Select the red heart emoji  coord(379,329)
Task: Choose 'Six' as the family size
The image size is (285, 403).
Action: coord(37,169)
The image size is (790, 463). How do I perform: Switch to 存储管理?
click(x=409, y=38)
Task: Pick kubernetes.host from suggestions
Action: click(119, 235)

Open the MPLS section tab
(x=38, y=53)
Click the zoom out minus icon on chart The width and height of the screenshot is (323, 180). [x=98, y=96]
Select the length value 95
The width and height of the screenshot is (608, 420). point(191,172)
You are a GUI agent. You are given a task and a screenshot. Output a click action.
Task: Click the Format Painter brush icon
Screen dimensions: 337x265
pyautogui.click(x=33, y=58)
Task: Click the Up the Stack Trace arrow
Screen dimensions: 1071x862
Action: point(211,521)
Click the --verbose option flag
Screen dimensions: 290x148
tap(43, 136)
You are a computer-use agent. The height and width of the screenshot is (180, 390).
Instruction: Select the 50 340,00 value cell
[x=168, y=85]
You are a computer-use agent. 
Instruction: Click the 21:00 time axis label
::::
Copy the whole listing above word for word, keeping every line in its original order.

WRITTEN ANSWER:
Select the red heart emoji  coord(379,329)
Task: Choose 'Six' as the family size
The image size is (285, 403).
Action: coord(37,169)
The image size is (790, 463). How do I perform: Switch to 存储管理?
click(x=409, y=38)
Task: Pick kubernetes.host from suggestions
Action: click(119, 235)

Open the MPLS section tab
(x=38, y=53)
Click the zoom out minus icon on chart The width and height of the screenshot is (323, 180). [x=98, y=96]
Select the length value 95
The width and height of the screenshot is (608, 420). point(191,172)
You are a GUI agent. You are given a task and a screenshot. Output a click action.
Task: Click the Format Painter brush icon
Screen dimensions: 337x265
pyautogui.click(x=33, y=58)
Task: Click the Up the Stack Trace arrow
Screen dimensions: 1071x862
Action: point(211,521)
Click the --verbose option flag
Screen dimensions: 290x148
tap(43, 136)
You are a computer-use agent. The height and width of the screenshot is (180, 390).
Instruction: Select the 50 340,00 value cell
[x=168, y=85]
You are a computer-use agent. 
Instruction: Click the 21:00 time axis label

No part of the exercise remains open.